Abstract
Background
Cardiac metastasis of renal cell carcinoma is an exceptional event, particularly when there is lack of inferior vena cava involvement. Indeed, only a few cases have been reported worldwide thus far. Moreover, discussion of treatment and follow-up strategies for cardiac metastasis of renal cell carcinoma is important because of the high risk of sudden death.
Case presentation
We report the case of a 75-year-old Japanese man with metastatic tumor in the left atrium from renal cell carcinoma. He had a history of right renal cell carcinoma, for which he had undergone hand-assisted laparoscopic nephrectomy. Lung and bone metastases were detected after nephrectomy, and treatment with interferon-alpha was initiated. After disease progression, he was treated concurrently with targeted molecular therapy and radiotherapy for bone metastasis. After these therapies, a 42 × 24 mm mass was found on transthoracic echocardiography in left atrium without involvement of the right atrium or inferior vena cava. The provisional diagnosis was metastatic mass or myxoma, and surgical resection was performed. Histopathological examination led to a final diagnosis of metastatic tumor from clear cell renal cell carcinoma.
Conclusion
Cardiac metastasis, metastasis to the left atrium in particular, is rare in patients with renal cell carcinoma. In our study, surgery of the cardiac mass was effective to avoid sudden death and quality of life decline resulting from heart failure. We describe this case and review cardiac metastasis of renal cell carcinoma.

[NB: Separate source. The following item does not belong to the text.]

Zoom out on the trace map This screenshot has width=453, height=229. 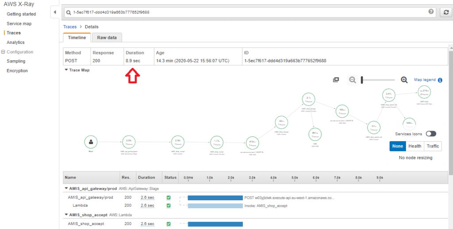[353, 80]
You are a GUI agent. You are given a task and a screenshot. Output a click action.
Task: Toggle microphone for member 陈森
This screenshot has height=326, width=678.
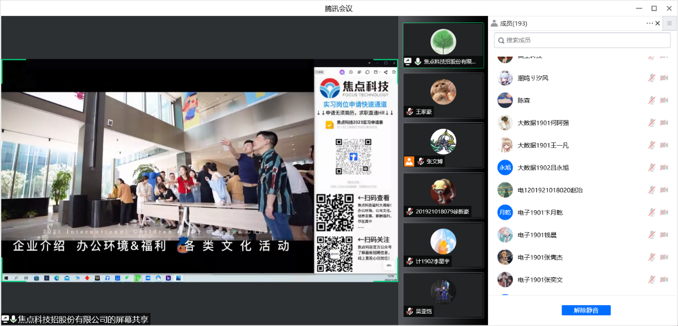652,100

Keywords: Atrium, Metastasis, Renal cell carcinoma
Background
Renal cell carcinoma (RCC) represents about 3% of all malignant tumors. Metastasis is a strong predictors in patients with RCC. Common sites of RCC metastasis are the lung, lymph nodes, bone, and liver. Conversely, cardiac metastasis of RCC is an exceptional event with only a few cases reported worldwide to date, although cardiac involvement via the inferior vena cava (IVC) thrombi is well-known. Moreover, discussion of treatment and follow-up strategies for cardiac metastasis of RCC is important because of the high risk of sudden death.
Case presentation
A 75-year-old Japanese man was admitted to our hospital in June 2010 for consciousness disturbance. After admission, cerebral infarctions and a left atrium (LA) mass were identified on computed tomography (CT). He had previously been diagnosed with RCC and had undergone hand-assisted laparoscopic nephrectomy in October 2006 (pT2N0M0). Subsequently, multiple lung metastases and mediastinal lymph node metastases were detected on chest CT in April 2008. His Karnofsky performance status score was 100, and Memorial Sloan-Kettering Cancer Center risk classification was “favorable”. The patient was therefore treated with three doses per week of subcutaneous interferon-alpha at 5 million units. However, owing to progression of lung metastases and the appearance of a pubic bone metastasis, treatment was changed to sorafenib at 800 mg/day in August 2009. In January 2010, radiotherapy (total: 39 Gy in 13 fractions) was added owing to progression and pain of the pubic bone metastasis. At that time, sorafenib was changed to everolimus at 10 mg/day. In July 2010, a solid mass was found in the LA on routine CT of the lungs.
At the time of admission, vital signs were stable, with blood pressure at 132/84 mmHg and heart rate at 64 beats/min. Laboratory tests results indicated anemia (hemoglobin, 9.3 g/dL) and renal failure (creatinine, 2.0 mg/dL), and electrocardiography revealed sinus rhythm.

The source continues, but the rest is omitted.